Stored data entries
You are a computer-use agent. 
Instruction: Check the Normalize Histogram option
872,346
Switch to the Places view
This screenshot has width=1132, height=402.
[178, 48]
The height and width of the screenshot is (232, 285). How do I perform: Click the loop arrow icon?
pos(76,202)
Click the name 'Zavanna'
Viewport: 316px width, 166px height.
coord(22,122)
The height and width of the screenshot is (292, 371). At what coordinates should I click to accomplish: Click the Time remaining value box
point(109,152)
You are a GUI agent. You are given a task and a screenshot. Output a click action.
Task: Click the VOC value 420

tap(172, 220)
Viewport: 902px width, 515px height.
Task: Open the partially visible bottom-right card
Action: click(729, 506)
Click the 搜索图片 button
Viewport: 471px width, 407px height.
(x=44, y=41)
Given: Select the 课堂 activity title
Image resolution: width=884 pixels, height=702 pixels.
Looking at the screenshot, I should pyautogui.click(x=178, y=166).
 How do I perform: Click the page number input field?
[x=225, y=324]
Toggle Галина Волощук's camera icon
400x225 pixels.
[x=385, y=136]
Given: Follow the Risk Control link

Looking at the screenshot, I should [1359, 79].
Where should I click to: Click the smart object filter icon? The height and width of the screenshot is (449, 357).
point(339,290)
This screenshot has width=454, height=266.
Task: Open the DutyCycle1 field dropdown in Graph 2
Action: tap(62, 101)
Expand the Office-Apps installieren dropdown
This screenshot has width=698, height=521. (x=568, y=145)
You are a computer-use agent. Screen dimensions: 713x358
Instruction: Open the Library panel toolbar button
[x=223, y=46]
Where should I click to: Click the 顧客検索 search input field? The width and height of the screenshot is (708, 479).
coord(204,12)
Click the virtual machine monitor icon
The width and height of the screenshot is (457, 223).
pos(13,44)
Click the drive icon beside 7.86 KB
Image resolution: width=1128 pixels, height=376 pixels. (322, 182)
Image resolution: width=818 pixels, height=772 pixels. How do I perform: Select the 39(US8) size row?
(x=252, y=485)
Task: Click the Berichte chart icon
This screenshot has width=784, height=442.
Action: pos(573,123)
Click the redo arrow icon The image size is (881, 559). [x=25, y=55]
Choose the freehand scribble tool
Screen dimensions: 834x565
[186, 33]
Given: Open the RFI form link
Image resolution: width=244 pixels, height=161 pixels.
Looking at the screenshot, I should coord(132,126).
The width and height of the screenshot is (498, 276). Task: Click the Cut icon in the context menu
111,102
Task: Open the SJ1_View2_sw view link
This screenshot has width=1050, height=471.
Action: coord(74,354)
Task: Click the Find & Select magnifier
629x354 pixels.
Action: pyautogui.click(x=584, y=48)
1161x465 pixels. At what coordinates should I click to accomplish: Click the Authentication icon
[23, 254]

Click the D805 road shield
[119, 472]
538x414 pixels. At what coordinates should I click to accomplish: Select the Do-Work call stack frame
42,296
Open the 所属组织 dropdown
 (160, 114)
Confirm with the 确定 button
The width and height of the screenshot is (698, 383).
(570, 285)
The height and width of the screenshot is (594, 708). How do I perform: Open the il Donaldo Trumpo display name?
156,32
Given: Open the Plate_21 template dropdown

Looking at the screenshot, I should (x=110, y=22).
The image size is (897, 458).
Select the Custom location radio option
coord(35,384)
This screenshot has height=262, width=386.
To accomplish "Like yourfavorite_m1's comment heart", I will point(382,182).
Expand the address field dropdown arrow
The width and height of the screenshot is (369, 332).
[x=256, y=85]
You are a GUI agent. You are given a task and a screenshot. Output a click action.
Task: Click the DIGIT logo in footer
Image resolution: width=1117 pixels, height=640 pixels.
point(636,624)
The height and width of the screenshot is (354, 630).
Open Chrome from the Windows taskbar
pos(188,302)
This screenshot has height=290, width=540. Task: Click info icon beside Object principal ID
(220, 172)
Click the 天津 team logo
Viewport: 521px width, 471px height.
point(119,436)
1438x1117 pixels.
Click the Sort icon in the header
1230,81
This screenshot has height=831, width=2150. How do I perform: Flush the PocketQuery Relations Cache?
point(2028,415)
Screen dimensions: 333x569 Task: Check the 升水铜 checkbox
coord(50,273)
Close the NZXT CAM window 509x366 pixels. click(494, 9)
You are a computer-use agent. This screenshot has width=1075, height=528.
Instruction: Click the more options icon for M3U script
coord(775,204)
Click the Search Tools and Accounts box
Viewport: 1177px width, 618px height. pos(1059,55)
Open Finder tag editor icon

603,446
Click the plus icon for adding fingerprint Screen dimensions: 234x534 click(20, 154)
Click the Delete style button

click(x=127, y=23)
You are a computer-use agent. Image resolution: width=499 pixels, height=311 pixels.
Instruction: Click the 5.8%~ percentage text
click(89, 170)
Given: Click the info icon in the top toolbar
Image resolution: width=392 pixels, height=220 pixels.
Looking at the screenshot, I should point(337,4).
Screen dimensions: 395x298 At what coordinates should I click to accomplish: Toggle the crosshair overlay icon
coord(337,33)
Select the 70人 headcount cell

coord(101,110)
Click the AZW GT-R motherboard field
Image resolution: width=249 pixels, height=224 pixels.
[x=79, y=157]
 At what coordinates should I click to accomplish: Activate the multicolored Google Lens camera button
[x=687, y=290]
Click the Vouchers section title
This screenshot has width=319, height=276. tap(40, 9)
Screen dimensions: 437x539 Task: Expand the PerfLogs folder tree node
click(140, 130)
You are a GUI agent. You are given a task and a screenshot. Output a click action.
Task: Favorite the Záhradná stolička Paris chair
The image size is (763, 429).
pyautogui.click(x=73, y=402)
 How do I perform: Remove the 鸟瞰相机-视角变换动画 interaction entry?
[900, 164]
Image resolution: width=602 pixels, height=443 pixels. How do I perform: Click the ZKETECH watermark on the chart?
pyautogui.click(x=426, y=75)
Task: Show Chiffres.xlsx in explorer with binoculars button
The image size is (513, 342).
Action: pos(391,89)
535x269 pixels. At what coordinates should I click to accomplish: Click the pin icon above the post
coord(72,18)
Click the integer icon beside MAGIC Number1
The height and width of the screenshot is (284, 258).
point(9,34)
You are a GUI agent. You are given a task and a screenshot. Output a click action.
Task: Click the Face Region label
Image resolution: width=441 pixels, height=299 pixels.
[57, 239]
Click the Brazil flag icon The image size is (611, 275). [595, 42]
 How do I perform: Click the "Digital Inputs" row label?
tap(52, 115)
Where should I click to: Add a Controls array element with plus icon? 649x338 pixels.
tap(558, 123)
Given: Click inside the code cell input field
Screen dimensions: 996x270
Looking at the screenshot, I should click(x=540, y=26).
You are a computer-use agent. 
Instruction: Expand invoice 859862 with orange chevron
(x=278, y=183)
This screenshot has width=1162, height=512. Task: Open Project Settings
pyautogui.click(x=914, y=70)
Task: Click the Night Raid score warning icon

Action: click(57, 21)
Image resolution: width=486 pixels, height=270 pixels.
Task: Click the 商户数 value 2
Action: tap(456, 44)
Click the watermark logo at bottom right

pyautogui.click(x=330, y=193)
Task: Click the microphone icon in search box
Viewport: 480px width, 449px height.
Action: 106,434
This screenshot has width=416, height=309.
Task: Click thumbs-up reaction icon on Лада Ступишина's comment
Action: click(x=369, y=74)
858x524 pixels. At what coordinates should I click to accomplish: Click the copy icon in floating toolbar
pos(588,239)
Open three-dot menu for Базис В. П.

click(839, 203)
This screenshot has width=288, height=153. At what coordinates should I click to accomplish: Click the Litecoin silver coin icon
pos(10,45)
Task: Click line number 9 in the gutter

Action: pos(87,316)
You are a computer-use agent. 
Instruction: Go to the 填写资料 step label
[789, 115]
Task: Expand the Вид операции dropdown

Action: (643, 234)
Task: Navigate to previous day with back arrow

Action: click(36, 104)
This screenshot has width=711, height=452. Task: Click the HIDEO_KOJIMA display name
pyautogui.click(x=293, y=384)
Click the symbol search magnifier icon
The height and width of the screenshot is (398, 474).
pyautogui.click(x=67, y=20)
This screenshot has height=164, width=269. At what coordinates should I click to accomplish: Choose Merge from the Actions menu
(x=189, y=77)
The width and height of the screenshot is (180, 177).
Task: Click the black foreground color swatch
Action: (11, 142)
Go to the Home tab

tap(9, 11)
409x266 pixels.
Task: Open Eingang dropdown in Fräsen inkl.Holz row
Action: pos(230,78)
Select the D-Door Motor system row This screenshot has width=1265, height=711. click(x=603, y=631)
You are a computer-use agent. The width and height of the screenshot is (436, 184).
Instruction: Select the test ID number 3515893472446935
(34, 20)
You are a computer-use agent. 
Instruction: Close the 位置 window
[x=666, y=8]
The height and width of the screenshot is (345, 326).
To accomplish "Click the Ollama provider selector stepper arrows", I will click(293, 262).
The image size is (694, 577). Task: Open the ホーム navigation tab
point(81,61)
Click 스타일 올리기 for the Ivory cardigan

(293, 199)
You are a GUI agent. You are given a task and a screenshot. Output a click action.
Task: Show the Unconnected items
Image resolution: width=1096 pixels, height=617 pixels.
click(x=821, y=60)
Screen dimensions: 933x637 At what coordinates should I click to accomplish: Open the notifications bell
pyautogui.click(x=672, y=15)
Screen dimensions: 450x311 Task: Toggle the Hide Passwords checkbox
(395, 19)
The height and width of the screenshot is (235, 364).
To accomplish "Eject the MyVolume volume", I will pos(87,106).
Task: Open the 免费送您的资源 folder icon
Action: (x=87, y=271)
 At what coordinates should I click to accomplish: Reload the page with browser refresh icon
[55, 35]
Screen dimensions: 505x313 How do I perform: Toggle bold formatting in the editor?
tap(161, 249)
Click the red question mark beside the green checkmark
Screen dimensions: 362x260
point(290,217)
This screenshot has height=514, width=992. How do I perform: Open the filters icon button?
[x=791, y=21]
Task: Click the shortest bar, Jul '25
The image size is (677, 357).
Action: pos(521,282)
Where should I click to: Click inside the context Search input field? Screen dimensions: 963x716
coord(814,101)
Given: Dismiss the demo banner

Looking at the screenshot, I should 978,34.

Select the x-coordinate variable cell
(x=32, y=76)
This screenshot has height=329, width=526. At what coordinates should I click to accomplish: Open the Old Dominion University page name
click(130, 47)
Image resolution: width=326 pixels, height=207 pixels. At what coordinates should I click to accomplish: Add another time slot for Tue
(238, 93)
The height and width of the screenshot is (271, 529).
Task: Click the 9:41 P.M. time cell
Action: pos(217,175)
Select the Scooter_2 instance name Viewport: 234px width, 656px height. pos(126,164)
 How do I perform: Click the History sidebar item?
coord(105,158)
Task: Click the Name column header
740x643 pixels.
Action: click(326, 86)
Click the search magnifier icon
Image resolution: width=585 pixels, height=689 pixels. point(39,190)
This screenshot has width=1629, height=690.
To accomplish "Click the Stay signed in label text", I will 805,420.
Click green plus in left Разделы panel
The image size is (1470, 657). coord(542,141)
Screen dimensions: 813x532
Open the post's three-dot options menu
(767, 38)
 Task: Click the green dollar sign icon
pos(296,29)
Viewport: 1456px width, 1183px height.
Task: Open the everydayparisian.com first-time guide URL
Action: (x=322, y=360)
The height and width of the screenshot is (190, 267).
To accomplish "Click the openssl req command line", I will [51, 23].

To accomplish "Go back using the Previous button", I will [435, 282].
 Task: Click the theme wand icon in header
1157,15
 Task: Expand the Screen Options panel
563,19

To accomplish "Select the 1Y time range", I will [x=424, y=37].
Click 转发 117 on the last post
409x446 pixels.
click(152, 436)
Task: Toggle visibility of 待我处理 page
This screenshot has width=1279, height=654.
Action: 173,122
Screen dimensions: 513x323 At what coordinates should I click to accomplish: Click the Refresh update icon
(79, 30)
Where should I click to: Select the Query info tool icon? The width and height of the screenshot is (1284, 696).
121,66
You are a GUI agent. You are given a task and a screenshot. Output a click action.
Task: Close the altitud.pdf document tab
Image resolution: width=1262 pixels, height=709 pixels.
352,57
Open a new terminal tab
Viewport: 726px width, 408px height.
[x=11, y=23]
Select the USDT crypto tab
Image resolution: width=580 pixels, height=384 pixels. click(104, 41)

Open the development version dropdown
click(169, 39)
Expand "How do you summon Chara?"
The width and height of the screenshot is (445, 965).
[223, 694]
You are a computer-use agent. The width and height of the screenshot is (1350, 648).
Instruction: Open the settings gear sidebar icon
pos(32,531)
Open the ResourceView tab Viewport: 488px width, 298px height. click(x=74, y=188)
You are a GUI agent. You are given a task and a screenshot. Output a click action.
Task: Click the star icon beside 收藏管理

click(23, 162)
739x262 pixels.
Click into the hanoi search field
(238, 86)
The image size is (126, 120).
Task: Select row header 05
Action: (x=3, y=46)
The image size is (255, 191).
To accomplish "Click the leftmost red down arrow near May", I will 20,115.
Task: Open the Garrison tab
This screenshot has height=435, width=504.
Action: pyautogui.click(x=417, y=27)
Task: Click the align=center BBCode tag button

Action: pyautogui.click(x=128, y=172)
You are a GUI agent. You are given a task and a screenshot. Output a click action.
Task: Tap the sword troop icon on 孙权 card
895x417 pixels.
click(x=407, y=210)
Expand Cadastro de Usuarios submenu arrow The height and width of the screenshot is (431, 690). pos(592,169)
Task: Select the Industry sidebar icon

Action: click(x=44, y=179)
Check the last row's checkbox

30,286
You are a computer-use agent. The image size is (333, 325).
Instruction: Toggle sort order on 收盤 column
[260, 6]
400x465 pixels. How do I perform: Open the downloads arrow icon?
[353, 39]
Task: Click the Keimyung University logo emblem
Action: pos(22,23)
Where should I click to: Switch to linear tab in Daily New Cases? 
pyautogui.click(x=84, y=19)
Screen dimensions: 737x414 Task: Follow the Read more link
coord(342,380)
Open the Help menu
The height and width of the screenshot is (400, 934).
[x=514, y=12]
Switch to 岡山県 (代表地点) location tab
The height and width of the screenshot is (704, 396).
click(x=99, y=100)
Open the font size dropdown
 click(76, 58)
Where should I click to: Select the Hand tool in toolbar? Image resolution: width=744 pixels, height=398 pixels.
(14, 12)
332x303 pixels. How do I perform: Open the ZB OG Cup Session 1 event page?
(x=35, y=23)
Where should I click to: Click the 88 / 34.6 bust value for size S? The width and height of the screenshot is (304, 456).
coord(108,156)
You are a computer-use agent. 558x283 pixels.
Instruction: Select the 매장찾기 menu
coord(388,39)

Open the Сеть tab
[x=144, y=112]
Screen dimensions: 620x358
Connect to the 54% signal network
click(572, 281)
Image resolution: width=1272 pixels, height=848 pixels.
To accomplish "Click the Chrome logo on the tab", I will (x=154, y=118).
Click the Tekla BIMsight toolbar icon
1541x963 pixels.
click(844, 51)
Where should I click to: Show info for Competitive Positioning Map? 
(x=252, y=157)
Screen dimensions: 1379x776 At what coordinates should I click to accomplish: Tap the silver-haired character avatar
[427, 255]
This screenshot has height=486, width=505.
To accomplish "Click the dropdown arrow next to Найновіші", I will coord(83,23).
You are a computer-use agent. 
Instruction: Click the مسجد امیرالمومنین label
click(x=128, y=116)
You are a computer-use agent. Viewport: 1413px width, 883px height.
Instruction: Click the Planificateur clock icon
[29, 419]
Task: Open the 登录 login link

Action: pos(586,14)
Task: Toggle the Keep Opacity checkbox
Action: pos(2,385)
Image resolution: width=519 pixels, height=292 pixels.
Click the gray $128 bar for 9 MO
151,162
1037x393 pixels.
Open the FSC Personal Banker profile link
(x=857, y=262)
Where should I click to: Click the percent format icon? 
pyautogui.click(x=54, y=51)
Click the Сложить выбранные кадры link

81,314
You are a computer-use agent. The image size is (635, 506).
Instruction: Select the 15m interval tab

**What the task requires**
Retype only this portion of the data above: the line containing "Click green plus in left Разделы panel", the line containing "The height and width of the screenshot is (190, 267).", and all lines between them, exactly.

**Response to this exercise**
Click green plus in left Разделы panel
The image size is (1470, 657). coord(542,141)
Screen dimensions: 813x532
Open the post's three-dot options menu
(767, 38)
 Task: Click the green dollar sign icon
pos(296,29)
Viewport: 1456px width, 1183px height.
Task: Open the everydayparisian.com first-time guide URL
Action: (x=322, y=360)
The height and width of the screenshot is (190, 267).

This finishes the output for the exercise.